Мох, клевер, подорожник
сквозь кости проросли убитых,
и отраженье вложено, как в ножны,
в асфальт и ржавчиной покрыто.
В оконной раме тает белый лед
грядущего. Пустеет тротуар.
И скоро бледнолицый пар
из синего стекла взойдет,
из комнатной волны летейских вод.
Взгляд возвращается к привычным
границам. В ржавых прутьях паутина.
Балконные перила в голубином
помете. Дикий виноград
свисает со стены кирпичной,
обвив похожий на себя шпагат.
Но мне ли, нищему и у чужих дверей
сидящему, сказать: я Одиссей
и я вернулся. Мне ли
сказать: я узнан. Песни пели
плачевные, и нынче льются слезы
по моему лицу. Я позван
облечь все то, что было прежде,
блестящей ледяной одеждой.
И сумерки из окон выдвигают
тяжелый, светлый отраженья ящик
и бледное лицо перебирают,
как связку писем, в пустоте лежащих,
написанных рукою незнакомой.
Ты на Итаке, но еще не дома.
Душа идет домой путями плоти,
одетой в белые лохмотья,
чтобы, придя к небытию,
сказать: я узнаю
и узнана. Оконная вода,
пар заоконных отражений
твердеют не в сияньи льда,
из тайной мысли ставшего явленьем,
а в издавна соседствовавшей раме,
обнявшей жизнь смертельными брегами,
на чьем песке только мои следы,
неровные и полные воды.
Одежда ветхая прочнее прежней жизни.
Разъятого былого очертанья
сшивает ночь, как мертвая вода.
Чужая смерть — зерно твоей отчизны,
растущей из могильных изваяний,
из облаков, застывших навсегда.
Август 1984
Открытое кафе на Чистых прудах
Взгляд отведя от воды, по которой черный
лебедь плывет, замыкая угол
пены серебряной, видишь снова
розовый рот говорящей: не то что покорны —
мы к ним относимся словно к слугам.
Небо над Ригою будто кусок иного
круга: светлее, чем здесь, и выше.
В паузах слышен
стук голубиных когтей о фарфор
блюдец со скользким кремом и чашек с кофейною гущей,
сахарный хруст на зубах у ребенка, сидящего рядом.

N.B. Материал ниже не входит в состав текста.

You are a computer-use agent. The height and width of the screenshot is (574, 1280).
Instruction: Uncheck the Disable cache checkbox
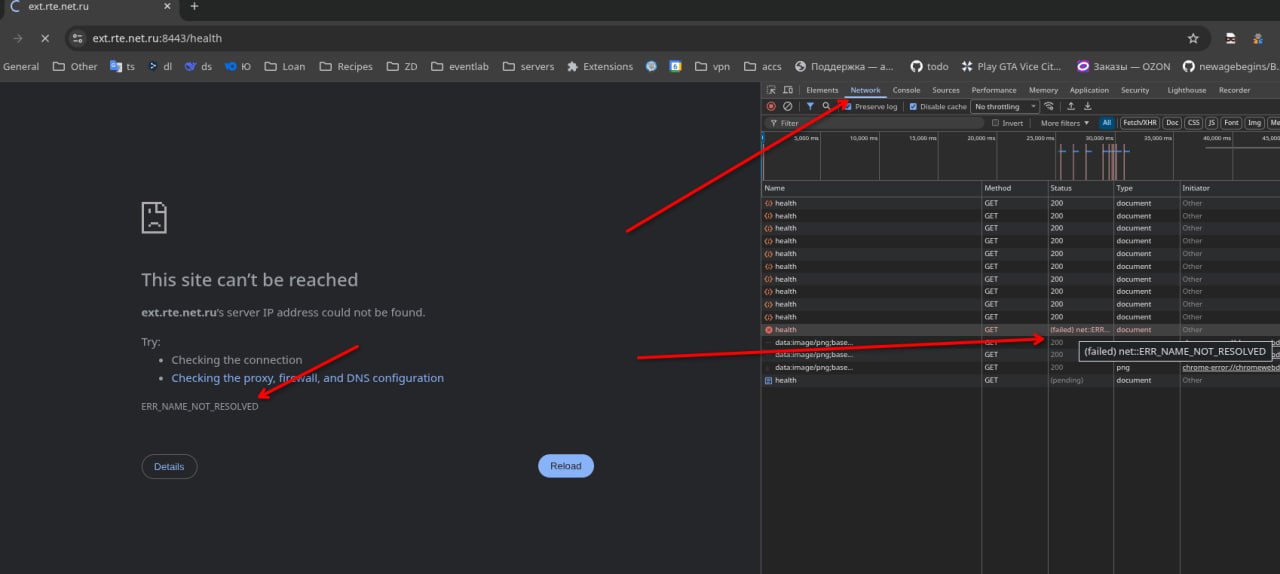click(x=913, y=106)
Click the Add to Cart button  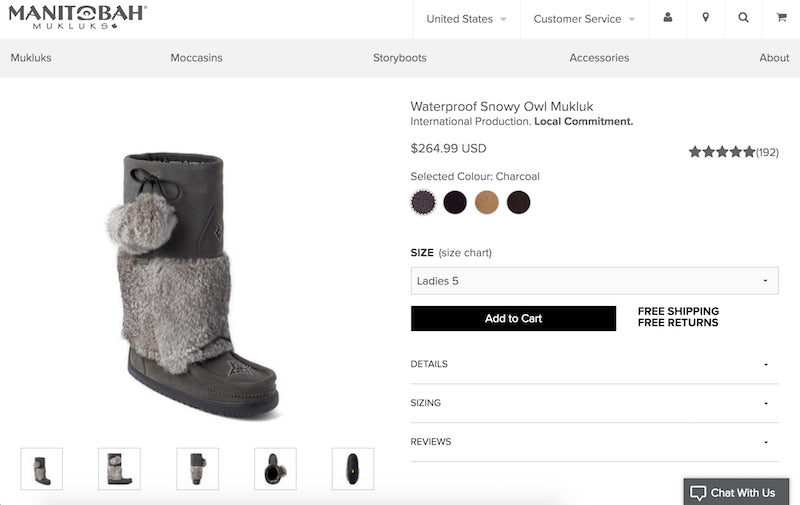513,319
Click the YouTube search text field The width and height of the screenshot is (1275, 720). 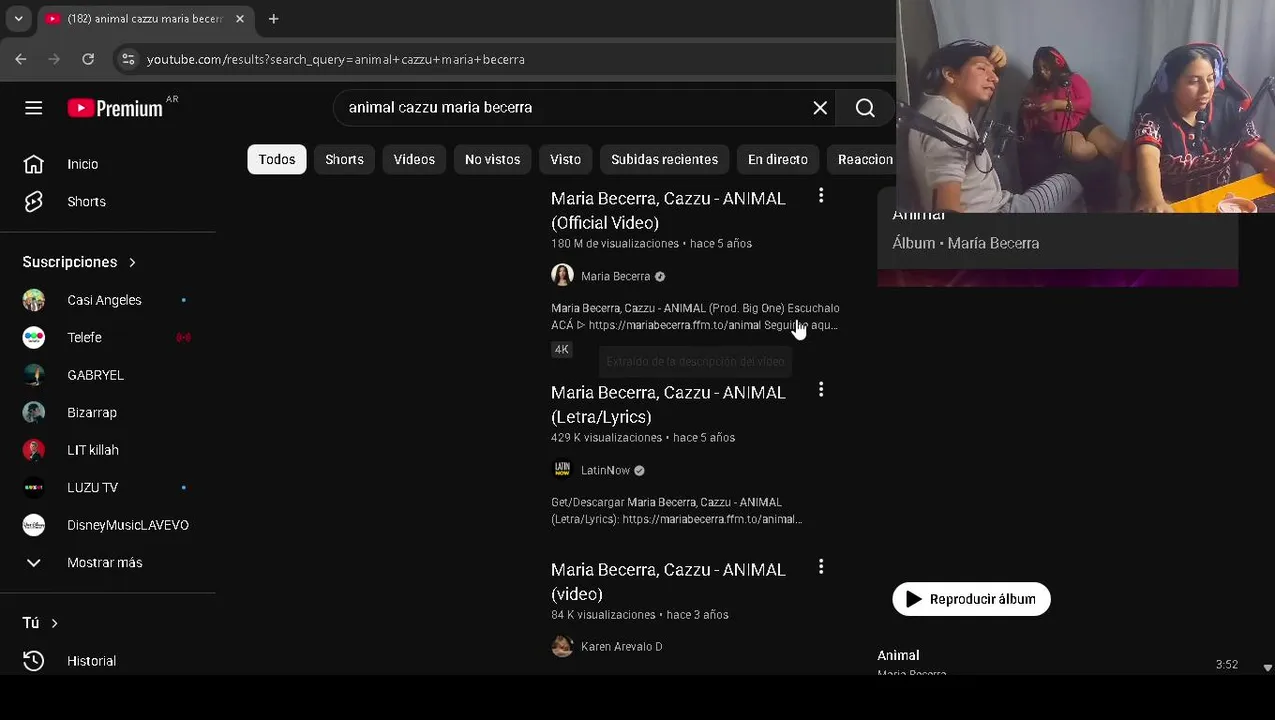pyautogui.click(x=570, y=108)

Кроме хрустальных, глядящих в упор
глаз и раскрывшихся губ, ничего здесь не сделаешь суше
или влажней. Полчаса, и идти уже надо.
И остановка трамвая у входа в пустой переулок
ближе на взгляд, чем окажется, если со стула
встать и стаканы картонные скомкать.
И становится твердым
камень, который казался бесцветнее дыма.
. . . . . . . . . . . . . . . . . . . . . . . . . . . . . . . . . . . . . .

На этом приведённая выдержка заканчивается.